* Assigned task *
Please reproduce the following records exactly, with nothing omitted.

* Dataset *

════════════════════

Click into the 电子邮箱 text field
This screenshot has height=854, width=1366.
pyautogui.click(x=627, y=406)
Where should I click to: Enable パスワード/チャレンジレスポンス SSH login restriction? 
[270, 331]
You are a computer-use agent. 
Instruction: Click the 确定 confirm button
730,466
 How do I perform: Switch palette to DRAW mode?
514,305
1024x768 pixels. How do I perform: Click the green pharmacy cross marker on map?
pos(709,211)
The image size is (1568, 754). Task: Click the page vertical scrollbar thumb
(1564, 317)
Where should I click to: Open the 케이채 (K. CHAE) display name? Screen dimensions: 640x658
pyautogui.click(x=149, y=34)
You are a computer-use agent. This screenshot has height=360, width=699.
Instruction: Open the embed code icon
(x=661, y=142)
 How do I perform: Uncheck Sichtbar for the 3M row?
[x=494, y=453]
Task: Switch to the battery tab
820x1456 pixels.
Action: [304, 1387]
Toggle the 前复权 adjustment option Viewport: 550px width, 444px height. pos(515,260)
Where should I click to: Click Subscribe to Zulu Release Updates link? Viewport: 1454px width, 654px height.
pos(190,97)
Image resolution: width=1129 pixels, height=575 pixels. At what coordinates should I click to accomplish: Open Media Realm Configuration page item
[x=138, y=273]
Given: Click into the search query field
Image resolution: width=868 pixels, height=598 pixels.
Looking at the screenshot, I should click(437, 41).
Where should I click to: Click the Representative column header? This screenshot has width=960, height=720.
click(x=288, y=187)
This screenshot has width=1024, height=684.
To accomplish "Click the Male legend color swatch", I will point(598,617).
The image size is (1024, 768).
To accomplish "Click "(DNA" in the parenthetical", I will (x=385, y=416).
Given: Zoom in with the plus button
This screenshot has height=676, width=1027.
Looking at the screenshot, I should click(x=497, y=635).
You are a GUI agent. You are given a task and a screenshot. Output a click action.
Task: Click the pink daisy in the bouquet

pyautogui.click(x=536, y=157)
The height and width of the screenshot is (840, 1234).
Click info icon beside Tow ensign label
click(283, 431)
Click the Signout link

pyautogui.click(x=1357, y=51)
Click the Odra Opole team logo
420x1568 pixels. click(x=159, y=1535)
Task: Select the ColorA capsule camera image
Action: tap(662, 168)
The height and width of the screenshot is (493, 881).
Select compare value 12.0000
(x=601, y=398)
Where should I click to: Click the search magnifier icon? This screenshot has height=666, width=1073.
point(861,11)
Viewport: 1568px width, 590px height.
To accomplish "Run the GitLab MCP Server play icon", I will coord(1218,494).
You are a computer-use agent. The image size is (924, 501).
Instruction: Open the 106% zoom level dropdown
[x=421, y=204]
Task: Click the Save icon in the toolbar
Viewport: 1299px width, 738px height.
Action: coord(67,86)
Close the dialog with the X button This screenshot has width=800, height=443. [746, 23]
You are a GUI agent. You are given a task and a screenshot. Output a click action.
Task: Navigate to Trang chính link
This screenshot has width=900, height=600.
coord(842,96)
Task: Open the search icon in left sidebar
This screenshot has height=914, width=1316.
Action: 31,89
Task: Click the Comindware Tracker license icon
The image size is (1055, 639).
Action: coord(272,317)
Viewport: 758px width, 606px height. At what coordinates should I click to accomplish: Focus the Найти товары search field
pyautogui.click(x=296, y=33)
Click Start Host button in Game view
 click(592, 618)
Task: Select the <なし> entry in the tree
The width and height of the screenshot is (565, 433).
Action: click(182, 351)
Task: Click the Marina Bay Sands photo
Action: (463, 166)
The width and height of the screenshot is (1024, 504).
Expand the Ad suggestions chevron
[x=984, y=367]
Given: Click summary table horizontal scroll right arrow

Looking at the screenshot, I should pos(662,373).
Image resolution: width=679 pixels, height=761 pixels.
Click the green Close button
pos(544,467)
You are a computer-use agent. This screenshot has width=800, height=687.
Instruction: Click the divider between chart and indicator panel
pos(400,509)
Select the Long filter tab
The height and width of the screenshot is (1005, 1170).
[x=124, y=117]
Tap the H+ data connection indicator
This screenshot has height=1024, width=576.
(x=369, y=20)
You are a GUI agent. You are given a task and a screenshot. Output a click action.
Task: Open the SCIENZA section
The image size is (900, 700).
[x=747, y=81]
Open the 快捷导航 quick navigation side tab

════════════════════

* Task result *
Click into the 电子邮箱 text field
This screenshot has height=854, width=1366.
pyautogui.click(x=627, y=406)
Where should I click to: Enable パスワード/チャレンジレスポンス SSH login restriction? 
[270, 331]
You are a computer-use agent. 
Instruction: Click the 确定 confirm button
730,466
 How do I perform: Switch palette to DRAW mode?
514,305
1024x768 pixels. How do I perform: Click the green pharmacy cross marker on map?
pos(709,211)
The image size is (1568, 754). Task: Click the page vertical scrollbar thumb
(1564, 317)
Where should I click to: Open the 케이채 (K. CHAE) display name? Screen dimensions: 640x658
pyautogui.click(x=149, y=34)
You are a computer-use agent. This screenshot has height=360, width=699.
Instruction: Open the embed code icon
(x=661, y=142)
 How do I perform: Uncheck Sichtbar for the 3M row?
[x=494, y=453]
Task: Switch to the battery tab
820x1456 pixels.
Action: [304, 1387]
Toggle the 前复权 adjustment option Viewport: 550px width, 444px height. pos(515,260)
Where should I click to: Click Subscribe to Zulu Release Updates link? Viewport: 1454px width, 654px height.
pos(190,97)
Image resolution: width=1129 pixels, height=575 pixels. At what coordinates should I click to accomplish: Open Media Realm Configuration page item
[x=138, y=273]
Given: Click into the search query field
Image resolution: width=868 pixels, height=598 pixels.
Looking at the screenshot, I should click(437, 41).
Where should I click to: Click the Representative column header? This screenshot has width=960, height=720.
click(x=288, y=187)
This screenshot has width=1024, height=684.
To accomplish "Click the Male legend color swatch", I will point(598,617).
The image size is (1024, 768).
To accomplish "Click "(DNA" in the parenthetical", I will (x=385, y=416).
Given: Zoom in with the plus button
This screenshot has height=676, width=1027.
Looking at the screenshot, I should click(x=497, y=635).
You are a GUI agent. You are given a task and a screenshot. Output a click action.
Task: Click the pink daisy in the bouquet

pyautogui.click(x=536, y=157)
The height and width of the screenshot is (840, 1234).
Click info icon beside Tow ensign label
click(283, 431)
Click the Signout link

pyautogui.click(x=1357, y=51)
Click the Odra Opole team logo
420x1568 pixels. click(x=159, y=1535)
Task: Select the ColorA capsule camera image
Action: tap(662, 168)
The height and width of the screenshot is (493, 881).
Select compare value 12.0000
(x=601, y=398)
Where should I click to: Click the search magnifier icon? This screenshot has height=666, width=1073.
point(861,11)
Viewport: 1568px width, 590px height.
To accomplish "Run the GitLab MCP Server play icon", I will coord(1218,494).
You are a computer-use agent. The image size is (924, 501).
Instruction: Open the 106% zoom level dropdown
[x=421, y=204]
Task: Click the Save icon in the toolbar
Viewport: 1299px width, 738px height.
Action: coord(67,86)
Close the dialog with the X button This screenshot has width=800, height=443. [746, 23]
You are a GUI agent. You are given a task and a screenshot. Output a click action.
Task: Navigate to Trang chính link
This screenshot has width=900, height=600.
coord(842,96)
Task: Open the search icon in left sidebar
This screenshot has height=914, width=1316.
Action: 31,89
Task: Click the Comindware Tracker license icon
The image size is (1055, 639).
Action: coord(272,317)
Viewport: 758px width, 606px height. At what coordinates should I click to accomplish: Focus the Найти товары search field
pyautogui.click(x=296, y=33)
Click Start Host button in Game view
 click(592, 618)
Task: Select the <なし> entry in the tree
The width and height of the screenshot is (565, 433).
Action: click(182, 351)
Task: Click the Marina Bay Sands photo
Action: (463, 166)
The width and height of the screenshot is (1024, 504).
Expand the Ad suggestions chevron
[x=984, y=367]
Given: Click summary table horizontal scroll right arrow

Looking at the screenshot, I should pos(662,373).
Image resolution: width=679 pixels, height=761 pixels.
Click the green Close button
pos(544,467)
You are a computer-use agent. This screenshot has width=800, height=687.
Instruction: Click the divider between chart and indicator panel
pos(400,509)
Select the Long filter tab
The height and width of the screenshot is (1005, 1170).
[x=124, y=117]
Tap the H+ data connection indicator
This screenshot has height=1024, width=576.
(x=369, y=20)
You are a GUI agent. You are given a task and a screenshot. Output a click action.
Task: Open the SCIENZA section
The image size is (900, 700).
[x=747, y=81]
Open the 快捷导航 quick navigation side tab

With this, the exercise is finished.